Los riesgos de la excesiva exposición de los niños al televisor han sido contabilizados una y otra vez; se sostiene que una permanencia de más de una hora seguida frente al poder hipnótico de la pantalla no es aconsejable para el desarrollo integral de los pequeños. Pero nadie ha evaluado todavía si el arte –con mayúscula– produce efectos colaterales en los niños. A primera vista pareciera que no, aunque la experiencia de la Jornada de Niños que propone Surdespierto, un sábado de cada mes, podría sugerir lo contrario. Allí están listos, apenas unos minutos pasadas las 15.30, cada padre, cada madre con sus hijos y sobrinos de entre 3 a 10 años, descalzos para sufrir una sobredosis integral de danza, música, plástica, teatro, circo y narrativa que durará hasta las 18.

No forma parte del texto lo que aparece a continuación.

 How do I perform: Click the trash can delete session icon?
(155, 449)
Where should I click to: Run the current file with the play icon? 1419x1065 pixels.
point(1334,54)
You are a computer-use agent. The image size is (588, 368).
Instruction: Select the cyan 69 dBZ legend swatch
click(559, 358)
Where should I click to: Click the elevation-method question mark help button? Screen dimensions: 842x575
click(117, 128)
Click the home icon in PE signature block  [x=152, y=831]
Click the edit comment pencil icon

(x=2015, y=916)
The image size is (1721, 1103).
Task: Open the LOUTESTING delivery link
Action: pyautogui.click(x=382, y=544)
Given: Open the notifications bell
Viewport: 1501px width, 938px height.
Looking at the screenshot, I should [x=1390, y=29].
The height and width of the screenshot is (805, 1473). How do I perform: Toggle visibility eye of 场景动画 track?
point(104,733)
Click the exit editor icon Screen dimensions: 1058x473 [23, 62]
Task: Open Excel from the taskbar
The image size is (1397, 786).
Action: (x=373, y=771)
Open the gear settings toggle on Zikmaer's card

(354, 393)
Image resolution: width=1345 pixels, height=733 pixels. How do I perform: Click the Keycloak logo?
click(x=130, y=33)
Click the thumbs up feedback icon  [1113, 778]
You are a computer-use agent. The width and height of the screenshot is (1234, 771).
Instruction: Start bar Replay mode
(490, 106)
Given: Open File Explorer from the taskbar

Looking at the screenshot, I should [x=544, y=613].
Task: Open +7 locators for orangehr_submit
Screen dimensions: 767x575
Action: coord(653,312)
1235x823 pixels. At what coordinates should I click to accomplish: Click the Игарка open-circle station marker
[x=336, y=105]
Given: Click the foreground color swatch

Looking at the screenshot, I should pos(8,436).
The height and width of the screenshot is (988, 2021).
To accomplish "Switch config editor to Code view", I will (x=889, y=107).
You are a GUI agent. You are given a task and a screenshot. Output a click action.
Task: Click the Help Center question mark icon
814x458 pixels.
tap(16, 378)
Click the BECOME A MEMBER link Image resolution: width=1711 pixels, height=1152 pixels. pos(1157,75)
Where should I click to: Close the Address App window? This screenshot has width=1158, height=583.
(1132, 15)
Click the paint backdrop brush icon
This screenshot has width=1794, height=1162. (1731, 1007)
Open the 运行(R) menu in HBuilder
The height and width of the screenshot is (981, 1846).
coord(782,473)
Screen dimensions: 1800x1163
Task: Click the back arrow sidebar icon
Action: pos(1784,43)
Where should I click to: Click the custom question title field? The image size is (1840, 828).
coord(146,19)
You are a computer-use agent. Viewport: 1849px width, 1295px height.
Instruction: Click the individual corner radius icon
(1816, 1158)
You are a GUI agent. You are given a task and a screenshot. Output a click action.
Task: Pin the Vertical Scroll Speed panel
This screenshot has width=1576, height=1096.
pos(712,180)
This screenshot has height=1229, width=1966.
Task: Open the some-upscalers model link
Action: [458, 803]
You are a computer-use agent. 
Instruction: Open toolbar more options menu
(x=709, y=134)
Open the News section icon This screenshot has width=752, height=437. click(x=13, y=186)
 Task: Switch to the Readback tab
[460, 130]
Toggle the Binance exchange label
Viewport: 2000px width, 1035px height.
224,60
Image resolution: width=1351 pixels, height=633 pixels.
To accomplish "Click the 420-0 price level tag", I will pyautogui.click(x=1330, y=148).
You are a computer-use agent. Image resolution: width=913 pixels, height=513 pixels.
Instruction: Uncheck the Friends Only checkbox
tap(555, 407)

La ronda está formada y la mirada adulta se complace en investigar quiénes son los otros, tan diferentes, pero que al mismo tiempo comparten esa idea sobre la estimulación de los niños. Padres y madres se miran entre sí; los niños, como siempre, están más relajados y atentos a las consignas de los organizadores de la experiencia. En el espacio inmenso del salón, las pelotas abren el juego: rodar junto a ellas, balancearse, caer y levantarse. Una más grande hace su entrada y llega para quedarse. Danza y movimiento, música y acrobacia, plástica y cuentos son las parejas que se forman para una segunda etapa en la que el espacio no es tan libre y cada cuarto de la sala se transforma en un área restringida. La hora de la merienda viene de perillas para que los cuerpos en movimiento recarguen energías y entrar en la última etapa del círculo virtuoso de la jornada: relajarse sobre el piso, a mirar un cielo de mentira que la fantasía infantil vuelve más real que el verdadero. Respirar profundo, mientras una tela finísima nos tapa la cara y nos acaricia los pies. Gratificarse con un momento de juego que, aunque no parezca, era para niños.
Próxima jornada 8 de octubre a las 15.30 en Surdespierto, Thames 1344. Reservas al 4899-1868. Entrada $ 20.